This is something I have wanted to do for a long time, so here goes.
Today I will write about the Oracle assignment that I am busy with – trying to speed up an Oracle data warehouse. The most important lesson learned during the assignment is to balance your Oracle investment. You can think of your warehouse as a data supply chain or a data pipeline. If what your CPUs, RAM and IO subsystem can handle in terms of continuous, sustainable throughput that matches the demand that users put on the system, then you will either not meet business expectations or be wasting money on idle resources.

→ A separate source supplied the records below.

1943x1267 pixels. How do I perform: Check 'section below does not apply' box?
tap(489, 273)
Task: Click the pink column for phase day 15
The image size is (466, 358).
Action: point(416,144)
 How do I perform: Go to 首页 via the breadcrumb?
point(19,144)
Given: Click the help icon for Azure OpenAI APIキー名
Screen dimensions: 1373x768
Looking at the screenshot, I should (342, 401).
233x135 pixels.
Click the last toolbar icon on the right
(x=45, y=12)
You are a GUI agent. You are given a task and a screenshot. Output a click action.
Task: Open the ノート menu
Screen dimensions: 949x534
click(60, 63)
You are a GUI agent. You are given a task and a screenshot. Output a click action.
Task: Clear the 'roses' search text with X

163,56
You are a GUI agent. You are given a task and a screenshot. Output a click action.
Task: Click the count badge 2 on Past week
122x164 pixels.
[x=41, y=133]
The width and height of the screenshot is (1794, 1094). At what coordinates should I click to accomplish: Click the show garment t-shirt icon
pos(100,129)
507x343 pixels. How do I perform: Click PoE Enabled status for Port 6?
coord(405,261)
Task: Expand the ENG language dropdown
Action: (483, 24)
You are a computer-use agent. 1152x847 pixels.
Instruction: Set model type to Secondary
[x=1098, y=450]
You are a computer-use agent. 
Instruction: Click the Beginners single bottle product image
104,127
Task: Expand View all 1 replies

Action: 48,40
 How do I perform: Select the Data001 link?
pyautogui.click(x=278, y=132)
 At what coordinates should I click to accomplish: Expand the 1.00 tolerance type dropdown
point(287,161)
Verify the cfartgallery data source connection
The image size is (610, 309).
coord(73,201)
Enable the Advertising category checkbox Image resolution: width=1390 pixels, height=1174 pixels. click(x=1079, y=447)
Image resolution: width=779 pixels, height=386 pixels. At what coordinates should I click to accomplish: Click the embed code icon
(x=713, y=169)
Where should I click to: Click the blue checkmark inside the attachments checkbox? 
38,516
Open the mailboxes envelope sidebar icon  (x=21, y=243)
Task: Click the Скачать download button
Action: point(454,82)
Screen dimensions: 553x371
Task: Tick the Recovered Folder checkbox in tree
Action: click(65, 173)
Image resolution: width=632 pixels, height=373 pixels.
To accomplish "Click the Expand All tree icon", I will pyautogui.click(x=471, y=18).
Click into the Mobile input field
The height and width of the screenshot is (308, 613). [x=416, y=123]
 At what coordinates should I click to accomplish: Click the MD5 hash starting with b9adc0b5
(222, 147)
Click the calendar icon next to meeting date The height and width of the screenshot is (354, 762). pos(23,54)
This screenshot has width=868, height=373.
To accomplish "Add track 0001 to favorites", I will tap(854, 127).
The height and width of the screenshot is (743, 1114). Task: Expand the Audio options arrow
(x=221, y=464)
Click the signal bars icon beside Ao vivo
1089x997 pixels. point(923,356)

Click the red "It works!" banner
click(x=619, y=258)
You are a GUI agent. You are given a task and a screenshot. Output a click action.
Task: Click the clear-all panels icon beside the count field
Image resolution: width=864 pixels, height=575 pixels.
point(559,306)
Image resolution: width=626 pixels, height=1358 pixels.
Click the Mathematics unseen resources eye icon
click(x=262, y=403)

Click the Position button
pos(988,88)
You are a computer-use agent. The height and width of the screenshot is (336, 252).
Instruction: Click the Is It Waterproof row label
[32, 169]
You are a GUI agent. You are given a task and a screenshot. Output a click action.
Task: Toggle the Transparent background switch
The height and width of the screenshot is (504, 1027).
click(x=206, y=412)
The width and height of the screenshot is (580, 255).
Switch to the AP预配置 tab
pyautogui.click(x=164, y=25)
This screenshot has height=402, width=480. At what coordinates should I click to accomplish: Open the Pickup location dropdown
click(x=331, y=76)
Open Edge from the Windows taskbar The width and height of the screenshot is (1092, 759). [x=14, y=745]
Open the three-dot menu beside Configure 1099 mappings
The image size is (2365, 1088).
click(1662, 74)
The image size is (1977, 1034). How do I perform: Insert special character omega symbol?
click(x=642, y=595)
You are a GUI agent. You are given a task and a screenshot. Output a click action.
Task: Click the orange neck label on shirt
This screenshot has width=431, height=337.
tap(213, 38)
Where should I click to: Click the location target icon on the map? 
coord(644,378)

In this particular instance, for example, a single 2GB/s HBA has to handle all the traffic for 4 different Oracle databases. The machine has 4 CPU cores, of which two is available for Oracle. This being a bit dodgy in it self, still requires about 400 MB/s throughput capability.
The other main problem that was identified was that there was not enough RAM for the large hash joins that were frequently being done due to data analysts doing ad hoc queries reading up to 100 percent of large, multi Gigabyte tables.
In particular, one of-the-shelf marketing automation application experienced debilitating performance problems. Since we could not tune the application and getting HBAs swopped in a shared environment within a complex, large organisation with multiple outsourcing partners is not something that happens overnight, we had to do some short term solution type stuff.
More PGA RAM (much faster hash joins) and data compression (faster full table scans) saved the day.
Signing off
Herman Scheepers